I have air-filled tyres, what checks do I need to carry out?

First of all, look to see if the tyres are properly inflated. You can check this by looking at the tyre to see if the bottom appears flatter than normal and also by pressing the tyre with your thumb to see if it feels under or over-inflated.  

Can I, or my carer, pump my product’s tyres up myself? 

Yes, you can pump your powered wheelchair’s tyres yourself if you are physically able to do so. Make sure that you always inflate to the recommended pressure as outlined in the user manual. But don’t forget that your dealer is there to assist you through your lease, so will be more than happy to help if you’re unable to pump your own tyres. 

How do I keep my battery from going flat?

Follow the recommended charging procedure as outlined in the manual. We recommend a good, long overnight regular charge. Try not to get into the habit of short charges and don’t wait until the battery is flat before you charge, if you do not use the equipment for a long period of time then put your powered wheelchair on charge periodically so that the batteries do not go flat.

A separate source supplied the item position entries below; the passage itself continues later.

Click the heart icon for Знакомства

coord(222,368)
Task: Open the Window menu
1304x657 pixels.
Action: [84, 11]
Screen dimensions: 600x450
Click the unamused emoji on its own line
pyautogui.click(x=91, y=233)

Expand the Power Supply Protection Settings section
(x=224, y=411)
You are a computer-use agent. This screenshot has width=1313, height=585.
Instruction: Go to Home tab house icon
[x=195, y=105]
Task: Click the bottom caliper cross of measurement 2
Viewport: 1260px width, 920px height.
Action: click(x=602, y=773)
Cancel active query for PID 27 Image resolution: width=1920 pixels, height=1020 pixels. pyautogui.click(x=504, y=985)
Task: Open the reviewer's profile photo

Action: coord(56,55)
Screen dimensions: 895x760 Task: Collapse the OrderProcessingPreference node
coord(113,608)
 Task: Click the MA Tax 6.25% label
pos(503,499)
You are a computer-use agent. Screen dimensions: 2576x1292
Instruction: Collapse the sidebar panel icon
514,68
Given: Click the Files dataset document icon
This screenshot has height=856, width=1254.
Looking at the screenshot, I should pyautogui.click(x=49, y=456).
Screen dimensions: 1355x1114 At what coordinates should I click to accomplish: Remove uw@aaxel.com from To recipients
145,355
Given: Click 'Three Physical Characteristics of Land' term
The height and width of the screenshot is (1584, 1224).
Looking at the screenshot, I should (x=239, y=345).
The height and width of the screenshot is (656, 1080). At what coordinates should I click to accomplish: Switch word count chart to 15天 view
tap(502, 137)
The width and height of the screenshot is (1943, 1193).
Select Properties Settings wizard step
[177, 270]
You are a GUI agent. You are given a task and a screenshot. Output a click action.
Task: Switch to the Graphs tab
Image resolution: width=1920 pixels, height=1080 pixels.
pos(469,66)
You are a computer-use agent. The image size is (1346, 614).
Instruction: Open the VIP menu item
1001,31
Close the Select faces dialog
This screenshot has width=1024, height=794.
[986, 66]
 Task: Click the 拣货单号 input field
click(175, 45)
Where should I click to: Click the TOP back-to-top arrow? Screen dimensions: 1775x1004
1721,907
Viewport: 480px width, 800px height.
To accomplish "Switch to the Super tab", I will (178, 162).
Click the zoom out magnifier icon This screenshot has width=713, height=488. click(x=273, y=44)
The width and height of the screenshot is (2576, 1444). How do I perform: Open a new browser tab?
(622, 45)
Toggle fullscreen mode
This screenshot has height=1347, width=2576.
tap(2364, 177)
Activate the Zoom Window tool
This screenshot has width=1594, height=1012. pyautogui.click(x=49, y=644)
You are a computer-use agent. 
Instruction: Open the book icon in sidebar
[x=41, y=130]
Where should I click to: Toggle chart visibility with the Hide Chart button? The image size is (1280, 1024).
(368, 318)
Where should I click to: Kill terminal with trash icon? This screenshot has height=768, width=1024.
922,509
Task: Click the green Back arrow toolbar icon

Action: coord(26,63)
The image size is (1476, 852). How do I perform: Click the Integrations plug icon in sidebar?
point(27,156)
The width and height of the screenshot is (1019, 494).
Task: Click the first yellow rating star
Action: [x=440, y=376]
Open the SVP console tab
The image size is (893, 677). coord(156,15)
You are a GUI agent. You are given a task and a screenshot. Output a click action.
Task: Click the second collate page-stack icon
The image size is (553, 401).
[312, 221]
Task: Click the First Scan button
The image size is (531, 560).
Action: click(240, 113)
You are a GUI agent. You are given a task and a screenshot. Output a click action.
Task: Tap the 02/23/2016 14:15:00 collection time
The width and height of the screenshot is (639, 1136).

What’s the best way to look after my battery?

Modern-day batteries are maintenance-free but do require regular charging, follow the above advice and you should get good service from a set of batteries.

The good thing about battery-related problems is that it usually happens progressively, i.e. the powered wheelchair doesn’t just stop working, you get an advanced warning, this should give you enough time to contact your dealership before things deteriorate beyond repair. 

What’s your top tip for wheelchair maintenance?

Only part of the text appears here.